In its complex and highly-technical 162-page opinion, the Court, for the most part, ruled in favor of the policyholders. The Court bundled the representative policy wordings into three main categories, all of which had some sort of “non-damage” extensions to the “standard” business interruption clauses:

  • “disease clauses” which cover, for example, business interruption “following any occurrence of a notifiable disease within a radius of 25 miles of the premises”;
  • “hybrid clauses” which cover, for example, “both [] restrictions imposed on premises and to the occurrence of manifestation of a notifiable disease”; and
  • “denial of access clauses” which cover, for example, “where there has been a prevention or hindrance of access to or use of the premises as a consequence of government or local authority action or restriction.”

For the “disease” and “hybrid” clauses, the Court largely ruled in favor of the policyholders and held that those clauses generally provide cover for COVID-19 business interruption claims (subject to additional language that provided limited cover for disease occurring at a particular time, in a particular place, or in a particular way). For the “denial of access” clauses, the insurers were largely, but not completely, successful. The Court noted that the typical language provided coverage for a localized event such as an explosion or a bomb scare, but not for a national emergency such as COVID-19. However, the Court did not make any blanket rulings on the “denial of access” clauses, noting that the outcome would depend on the specific policy language and the facts of each case.

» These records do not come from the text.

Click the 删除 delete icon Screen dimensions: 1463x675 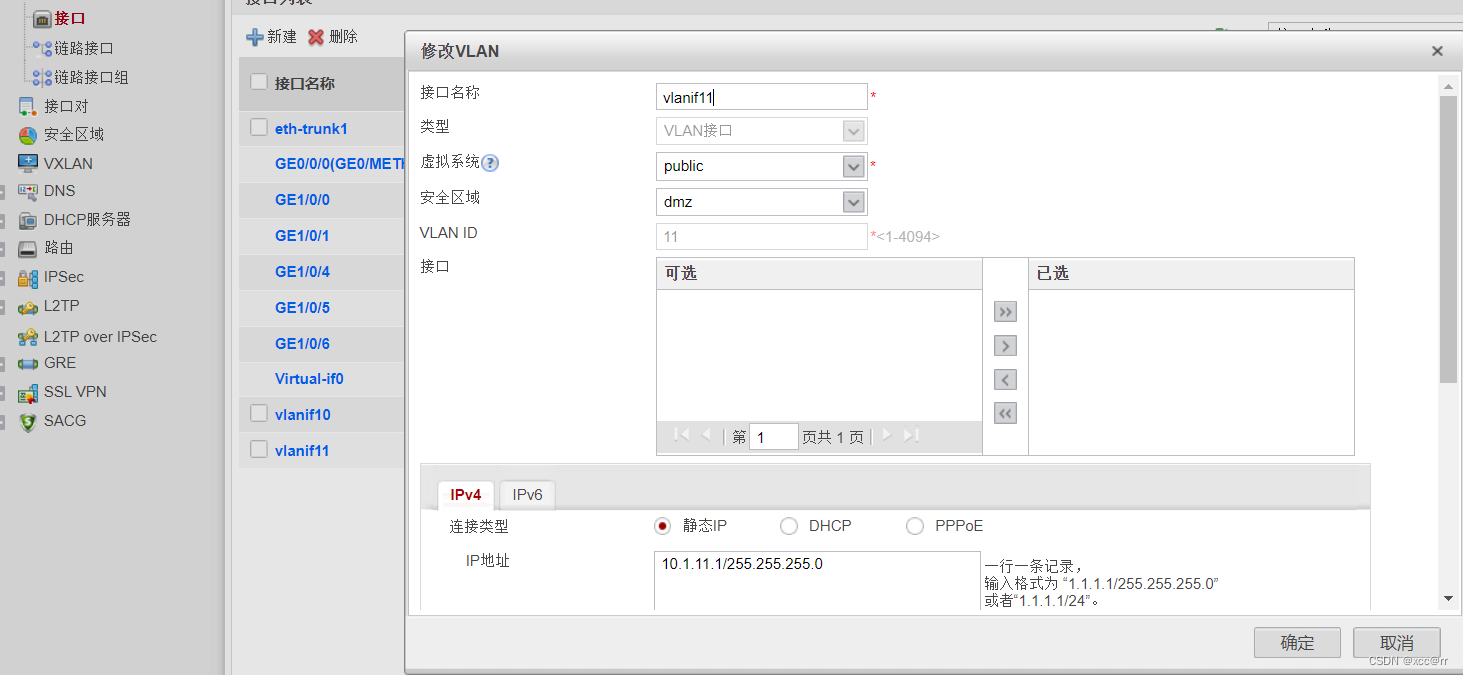(x=314, y=35)
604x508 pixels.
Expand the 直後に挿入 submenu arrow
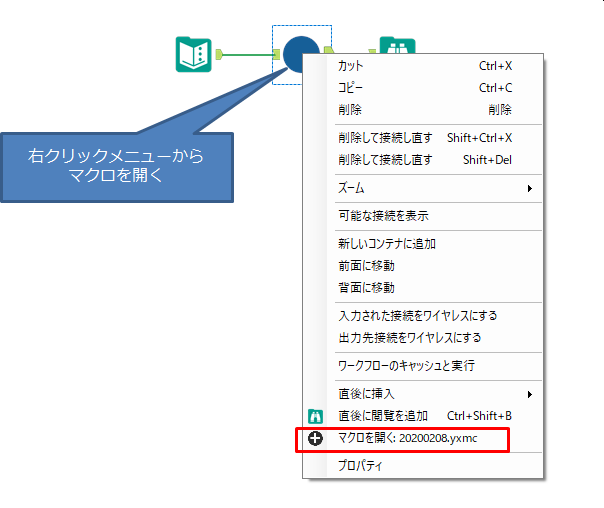[x=530, y=394]
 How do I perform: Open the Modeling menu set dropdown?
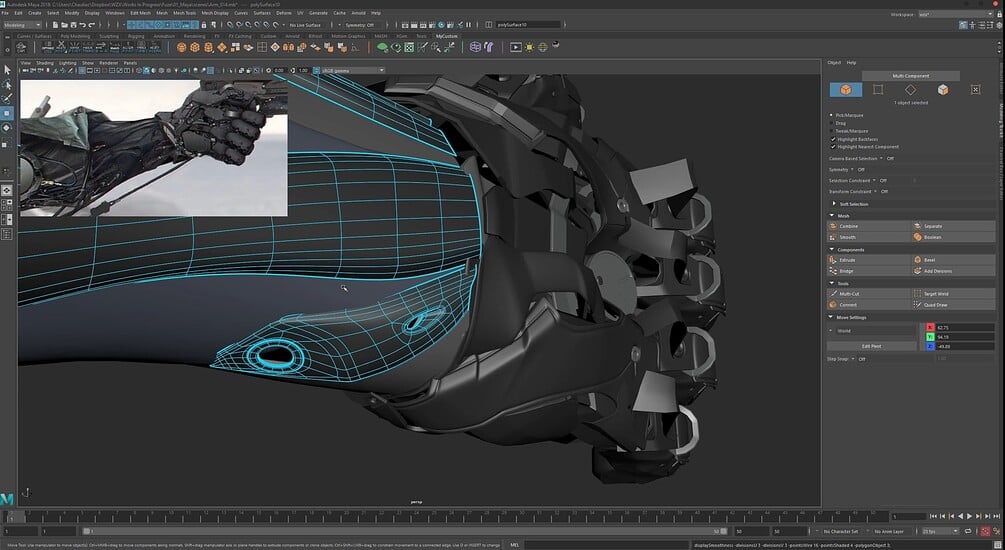pyautogui.click(x=24, y=24)
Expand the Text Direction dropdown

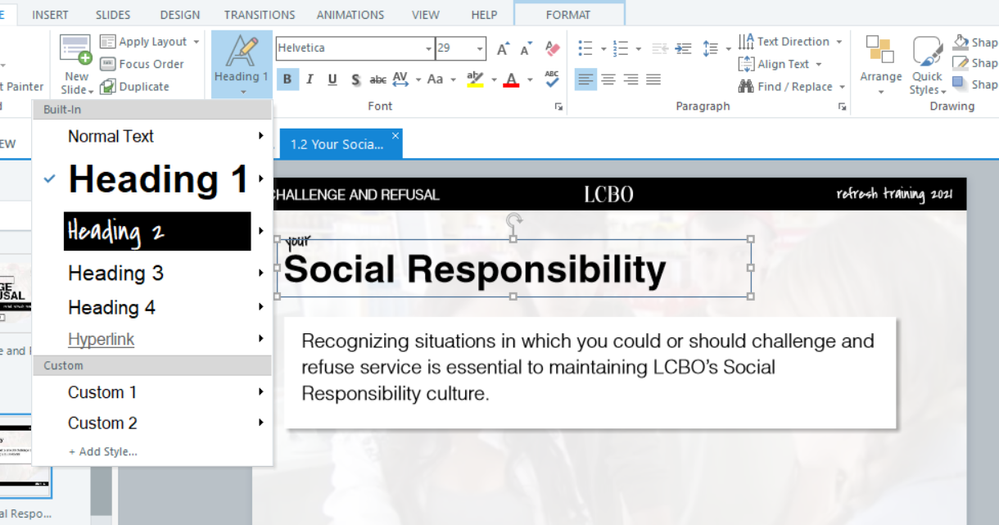(839, 42)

For UK insurers and policyholders, this is a significant ruling, likely impacting tens of thousands of policyholders and potentially resulting in billions in liability to the insurers. The Court will hear applications to appeal the decision on October 2. If the judgment is appealed, there is a possibility the case could jump straight to the Supreme Court for an expedited ruling. Regardless of whether the ruling stands on appeal, it is not binding on insurers or policyholders with U.S. policies and it is unlikely to have much persuasive value on the cases pending in the U.S. The Court in the FCA test case analyzed “non-damage” extensions to typical business interruption policies that are not prevalent in the U.S. In contrast, the vast majority of business interruption policies issued in the U.S. require “physical loss of or damage” to property. Indeed, the FCA stipulated at the outset of the test case that the “standard” business interruption coverage for SMEs issued in the UK (which is similar to the language in the U.S.) covers business interruption claims only when there is property damage; thus, losses arising out of COVID-19 would not be covered. The UK ruling may, however, boost enthusiasm to pursue cases against insurers in the U.S. and would be persuasive authority for any policyholder that is covered by a policy with similar “non-damage” language.